> RECORDS TO PROCESS
================
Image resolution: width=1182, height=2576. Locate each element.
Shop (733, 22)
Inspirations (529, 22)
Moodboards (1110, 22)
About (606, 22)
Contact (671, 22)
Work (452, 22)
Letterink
================
> WORK TO DO
Put each line of the material above into a Markdown table with two columns: Row for the line's number and Text for the line itself. Leave out any blank lines.

> RESULT FOR THIS TASK
| Row | Text |
|---|---|
| 1 | Image resolution: width=1182, height=2576. Locate each element. |
| 2 | Shop (733, 22) |
| 3 | Inspirations (529, 22) |
| 4 | Moodboards (1110, 22) |
| 5 | About (606, 22) |
| 6 | Contact (671, 22) |
| 7 | Work (452, 22) |
| 8 | Letterink |